REQUIREMENT: Reproduce the entries below in full, word for word.

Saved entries
>>>
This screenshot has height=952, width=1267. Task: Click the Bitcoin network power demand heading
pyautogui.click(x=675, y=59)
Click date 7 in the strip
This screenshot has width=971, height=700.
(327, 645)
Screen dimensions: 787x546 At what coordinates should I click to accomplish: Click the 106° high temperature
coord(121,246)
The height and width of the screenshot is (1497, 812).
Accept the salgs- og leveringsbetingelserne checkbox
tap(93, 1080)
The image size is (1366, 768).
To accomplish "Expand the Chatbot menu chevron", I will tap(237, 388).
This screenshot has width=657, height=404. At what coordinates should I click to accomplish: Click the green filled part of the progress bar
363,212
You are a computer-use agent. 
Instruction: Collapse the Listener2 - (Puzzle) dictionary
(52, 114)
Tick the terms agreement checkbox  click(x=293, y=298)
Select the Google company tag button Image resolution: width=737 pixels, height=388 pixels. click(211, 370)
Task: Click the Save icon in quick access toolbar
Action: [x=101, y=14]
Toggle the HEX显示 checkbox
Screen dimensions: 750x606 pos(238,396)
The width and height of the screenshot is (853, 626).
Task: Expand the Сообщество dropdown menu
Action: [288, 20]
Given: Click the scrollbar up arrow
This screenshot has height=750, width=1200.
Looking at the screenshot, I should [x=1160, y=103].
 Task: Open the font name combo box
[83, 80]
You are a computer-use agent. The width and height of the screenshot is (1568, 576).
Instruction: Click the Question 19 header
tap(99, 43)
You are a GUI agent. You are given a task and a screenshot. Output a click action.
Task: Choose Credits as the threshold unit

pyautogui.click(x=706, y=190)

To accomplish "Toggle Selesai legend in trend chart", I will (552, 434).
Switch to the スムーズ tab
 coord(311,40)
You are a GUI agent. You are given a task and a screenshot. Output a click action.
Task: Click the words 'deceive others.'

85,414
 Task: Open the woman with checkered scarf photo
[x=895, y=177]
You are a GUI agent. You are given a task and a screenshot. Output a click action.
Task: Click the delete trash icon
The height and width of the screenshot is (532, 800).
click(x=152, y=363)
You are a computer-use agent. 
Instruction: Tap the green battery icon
<<<
COMPLETED EXERCISE:
This screenshot has height=952, width=1267. Task: Click the Bitcoin network power demand heading
pyautogui.click(x=675, y=59)
Click date 7 in the strip
This screenshot has width=971, height=700.
(327, 645)
Screen dimensions: 787x546 At what coordinates should I click to accomplish: Click the 106° high temperature
coord(121,246)
The height and width of the screenshot is (1497, 812).
Accept the salgs- og leveringsbetingelserne checkbox
tap(93, 1080)
The image size is (1366, 768).
To accomplish "Expand the Chatbot menu chevron", I will tap(237, 388).
This screenshot has width=657, height=404. At what coordinates should I click to accomplish: Click the green filled part of the progress bar
363,212
You are a computer-use agent. 
Instruction: Collapse the Listener2 - (Puzzle) dictionary
(52, 114)
Tick the terms agreement checkbox  click(x=293, y=298)
Select the Google company tag button Image resolution: width=737 pixels, height=388 pixels. click(211, 370)
Task: Click the Save icon in quick access toolbar
Action: [x=101, y=14]
Toggle the HEX显示 checkbox
Screen dimensions: 750x606 pos(238,396)
The width and height of the screenshot is (853, 626).
Task: Expand the Сообщество dropdown menu
Action: [288, 20]
Given: Click the scrollbar up arrow
This screenshot has height=750, width=1200.
Looking at the screenshot, I should [x=1160, y=103].
 Task: Open the font name combo box
[83, 80]
You are a computer-use agent. The width and height of the screenshot is (1568, 576).
Instruction: Click the Question 19 header
tap(99, 43)
You are a GUI agent. You are given a task and a screenshot. Output a click action.
Task: Choose Credits as the threshold unit

pyautogui.click(x=706, y=190)

To accomplish "Toggle Selesai legend in trend chart", I will (552, 434).
Switch to the スムーズ tab
 coord(311,40)
You are a GUI agent. You are given a task and a screenshot. Output a click action.
Task: Click the words 'deceive others.'

85,414
 Task: Open the woman with checkered scarf photo
[x=895, y=177]
You are a GUI agent. You are given a task and a screenshot. Output a click action.
Task: Click the delete trash icon
The height and width of the screenshot is (532, 800).
click(x=152, y=363)
You are a computer-use agent. 
Instruction: Tap the green battery icon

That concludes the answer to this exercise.